**GIVEN INSTRUCTION:**
Please write out every text line in the rows below as a numbered list, skipping blank lines and leaving out the pictures.

**DATA FOR THE TASK:**
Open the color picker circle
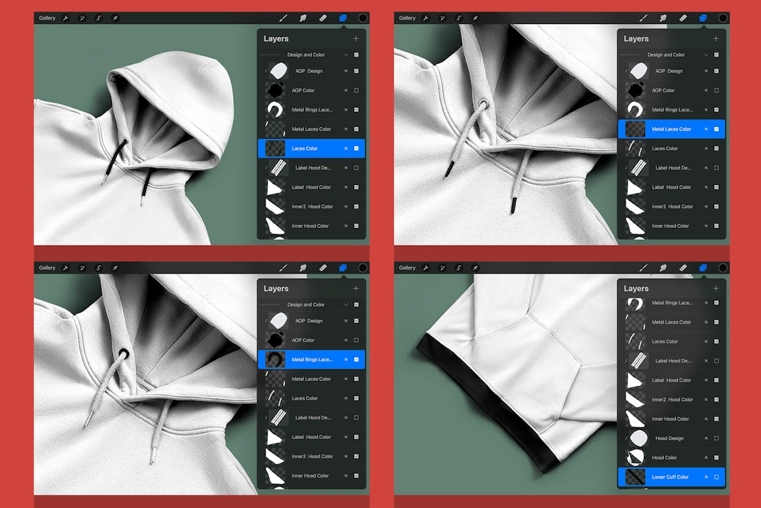Viewport: 761px width, 508px height. coord(363,18)
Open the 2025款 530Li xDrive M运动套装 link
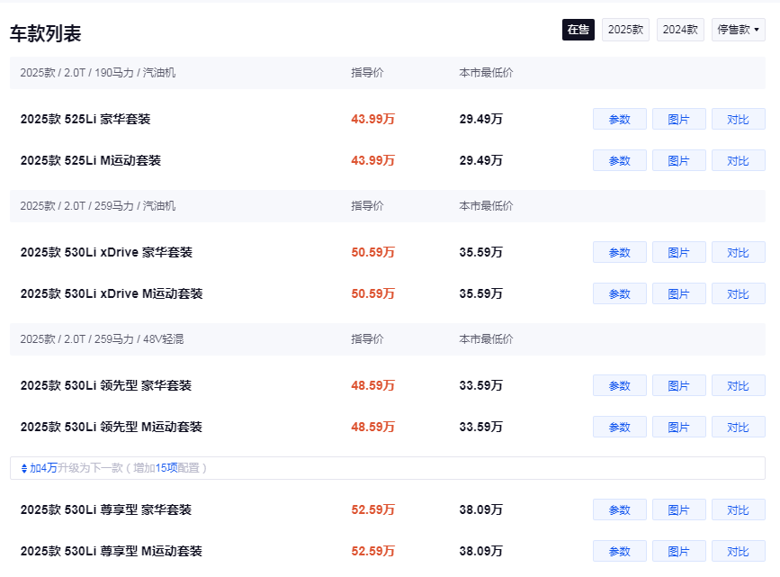The height and width of the screenshot is (577, 780). point(112,293)
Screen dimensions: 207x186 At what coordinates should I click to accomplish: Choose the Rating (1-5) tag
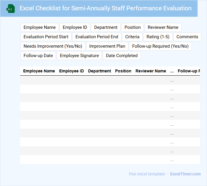tap(158, 37)
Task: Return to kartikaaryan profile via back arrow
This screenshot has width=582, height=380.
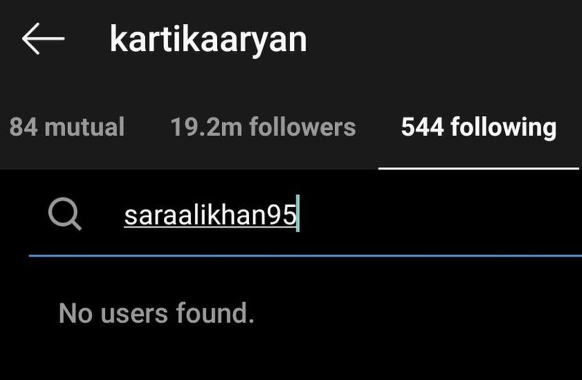Action: (x=43, y=39)
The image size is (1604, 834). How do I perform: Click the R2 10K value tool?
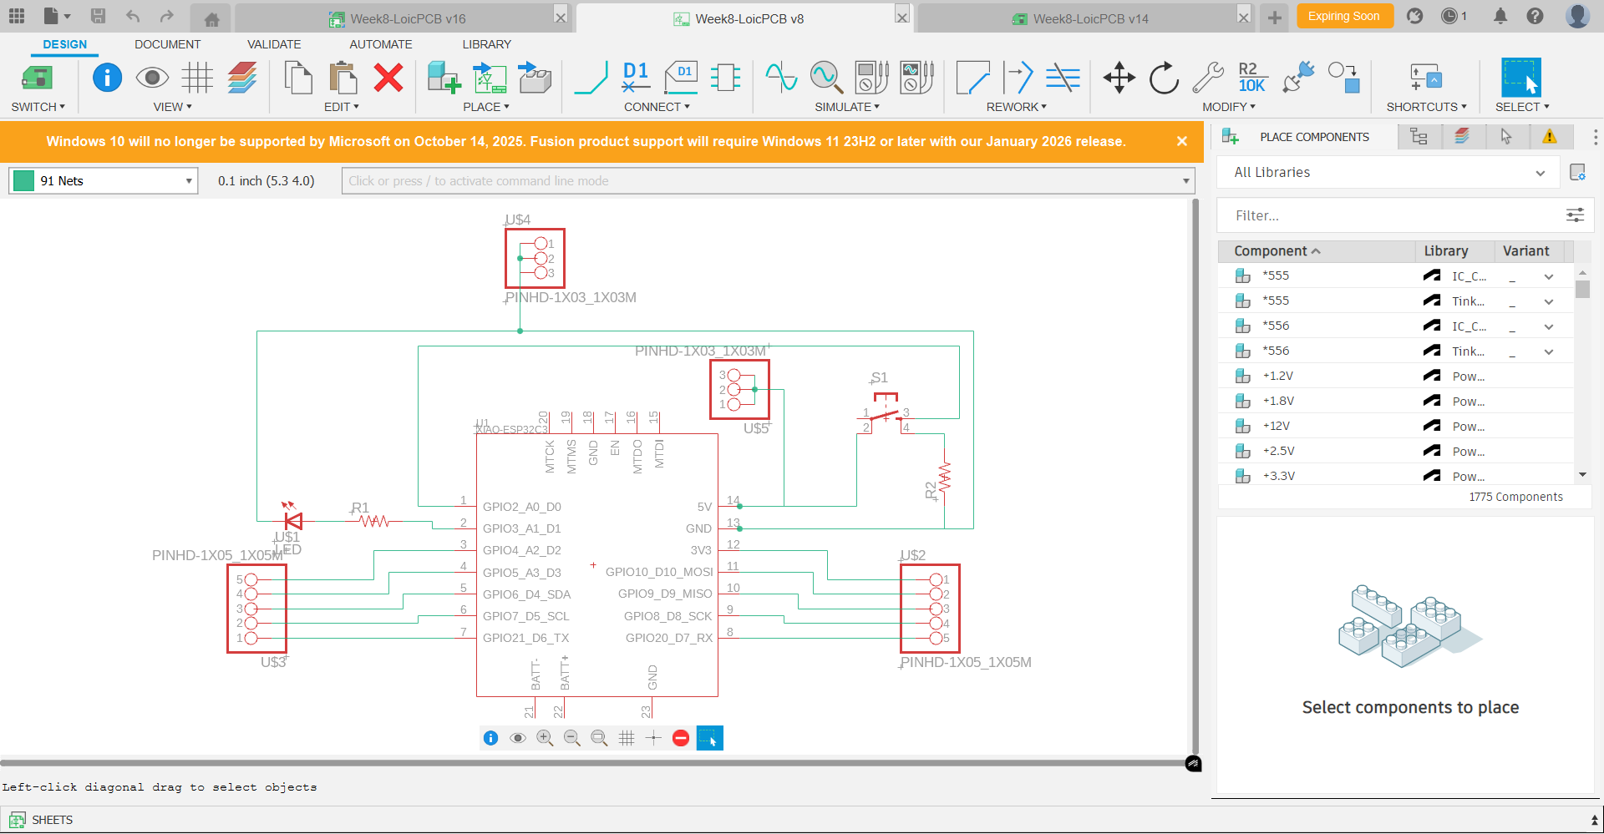click(1251, 78)
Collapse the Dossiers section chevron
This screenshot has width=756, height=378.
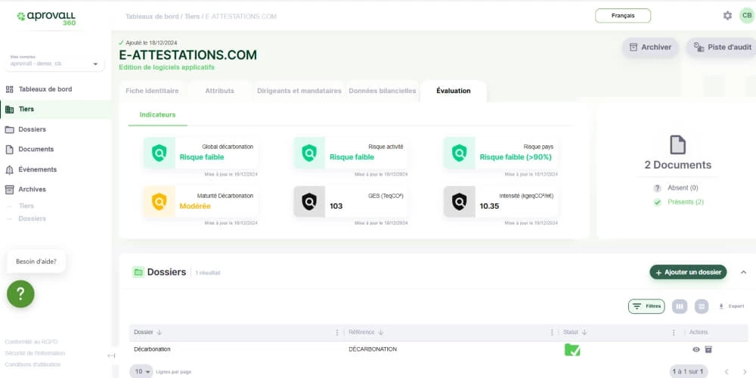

**WORKED SOLUTION:**
1. Open the color picker circle
2. Viewport: 761px width, 508px height. coord(363,18)
3. Open the 2025款 530Li xDrive M运动套装 link
4. The height and width of the screenshot is (577, 780). point(112,293)
5. Screen dimensions: 207x186 At what coordinates should I click to accomplish: Choose the Rating (1-5) tag
6. tap(158, 37)
7. Task: Return to kartikaaryan profile via back arrow
8. This screenshot has width=582, height=380.
9. Action: (x=43, y=39)
10. The image size is (1604, 834). How do I perform: Click the R2 10K value tool?
11. click(1251, 78)
12. Collapse the Dossiers section chevron
13. This screenshot has width=756, height=378.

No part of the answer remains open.